住民の皆さんやボランティアの方々におかれましては、お互いに声をかけ合い、以下の点に留意して健康と衛生の維持に努めていただくようお願いいたします。
災害時の循環器疾患・熱中症を防ぐために
生活環境の変化やストレス、脱水などにより、エコノミークラス症候群や脳卒中・心筋梗塞・心不全・不整脈などの循環器疾患のリスクが高まります。
(1)こまめな水分補給と足・身体の運動
・1日20分以上は足や身体を動かすようにし、こまめに水分・塩分を摂りましょう。
・大量に汗をかいた場合は、経口補水液やスポーツ飲料の補給も有効です。
・断水・給水制限等がある地域でも、トイレ等を気にして無理に水分を控えることは絶対にやめてください。
(2)血圧管理と食事(減塩)
避難食や非常食は塩分が高くなりがちです。特に高血圧や心疾患をお持ちの方は、塩分の摂り過ぎに注意し、平時の内服薬はしっかりと継続してください。

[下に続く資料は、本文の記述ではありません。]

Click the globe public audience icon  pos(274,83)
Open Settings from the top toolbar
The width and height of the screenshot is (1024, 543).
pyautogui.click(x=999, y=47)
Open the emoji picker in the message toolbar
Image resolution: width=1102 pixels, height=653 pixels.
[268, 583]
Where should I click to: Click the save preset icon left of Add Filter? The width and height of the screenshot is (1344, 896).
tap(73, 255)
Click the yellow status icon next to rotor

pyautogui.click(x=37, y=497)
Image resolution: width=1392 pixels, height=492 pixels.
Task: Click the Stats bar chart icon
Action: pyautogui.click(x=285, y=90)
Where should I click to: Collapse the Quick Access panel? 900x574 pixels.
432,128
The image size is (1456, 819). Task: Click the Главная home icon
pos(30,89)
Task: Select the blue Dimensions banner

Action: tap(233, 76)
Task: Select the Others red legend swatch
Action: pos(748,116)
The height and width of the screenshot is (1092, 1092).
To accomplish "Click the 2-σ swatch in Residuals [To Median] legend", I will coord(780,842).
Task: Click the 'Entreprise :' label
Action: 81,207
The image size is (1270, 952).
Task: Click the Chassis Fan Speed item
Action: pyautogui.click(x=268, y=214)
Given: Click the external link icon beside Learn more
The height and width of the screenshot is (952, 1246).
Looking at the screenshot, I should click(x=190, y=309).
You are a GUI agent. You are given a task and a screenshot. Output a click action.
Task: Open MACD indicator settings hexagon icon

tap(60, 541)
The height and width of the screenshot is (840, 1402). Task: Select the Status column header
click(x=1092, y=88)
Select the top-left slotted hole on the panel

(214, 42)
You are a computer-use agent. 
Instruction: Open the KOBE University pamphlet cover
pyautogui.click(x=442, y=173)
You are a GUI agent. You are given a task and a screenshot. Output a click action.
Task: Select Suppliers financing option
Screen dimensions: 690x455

「むくみ」は心不全などの悪化サインの場合がありますので注意してください。
(3)クーリングシェルターや避難所の活用
ご自宅で冷房が使えない場合や体調に不安がある方は、無理をせずクーリングシェルター(指定暑熱避難施設)や冷房設備のある指定避難所を積極的にご利用ください。片付け作業などは2人以上で行い、定期的に涼しい場所で休憩をとってください。車内放置は短時間でも厳禁です。
避難生活での食中毒・感染症予防
断水や停電が発生している環境下では、消化器系感染症や食中毒が発生しやすくなります。
(1)食事・調理のポイント
加熱調理の徹底:生ものを避け、十分に加熱したものを早めに食べましょう。提供された非常用食品は消費(賞味)期限内に食べ切ってください。
飲用しない(湧水・井戸水):湧水や井戸水は細菌等による汚染の可能性があるため飲まないでください。(やむを得ない場合は必ず煮沸)
(2)正しい手洗い・衛生管理
・食事前、用便後、調理の前後には石けんと流水による正しい手洗いを徹底しましょう。
・水道が使えない場合は、消毒液やアルコール・ウェットティッシュを活用してください。
・室内・避難所では対角線上にある窓やドアを2か所開けるなどして、こまめな換気を行いましょう。
ノロウイルス対策と消毒液の作り方
ノロウイルスは感染力が非常に強く、集団生活の場では拡大しやすいため注意が必要です。消毒には市販の家庭用塩素系漂白剤(キッチンハイター等:塩素濃度約5%)から作る「次亜塩素酸ナトリウム液」が有効です。
嘔吐物や拭き取り処理の注意点
・嘔吐物や下痢便の処理時は、マスクや手袋を着用し、ペーパータオル等で拭き取ってビニール袋に入れて密封・廃棄してください。
・希釈液は遮光せずに置くと効果が落ちるため、できるだけ直前に作って使用してください。
・お子様の手の届かない場所で保管し、皮膚についた場合はすぐに流水で洗い流してください。
片付け・清掃作業時の安全対策
怪我・破傷風対策
丈夫な手袋、厚底の靴、長袖・長ズボンを着用してください。怪我をした場合は流水で洗い流し、特に深い傷は医師にご相談ください。
土ほこり対策
がれき撤去作業時は、土ほこりや微粒子を吸い込まないよう防じんマスクやゴーグルを着用しましょう。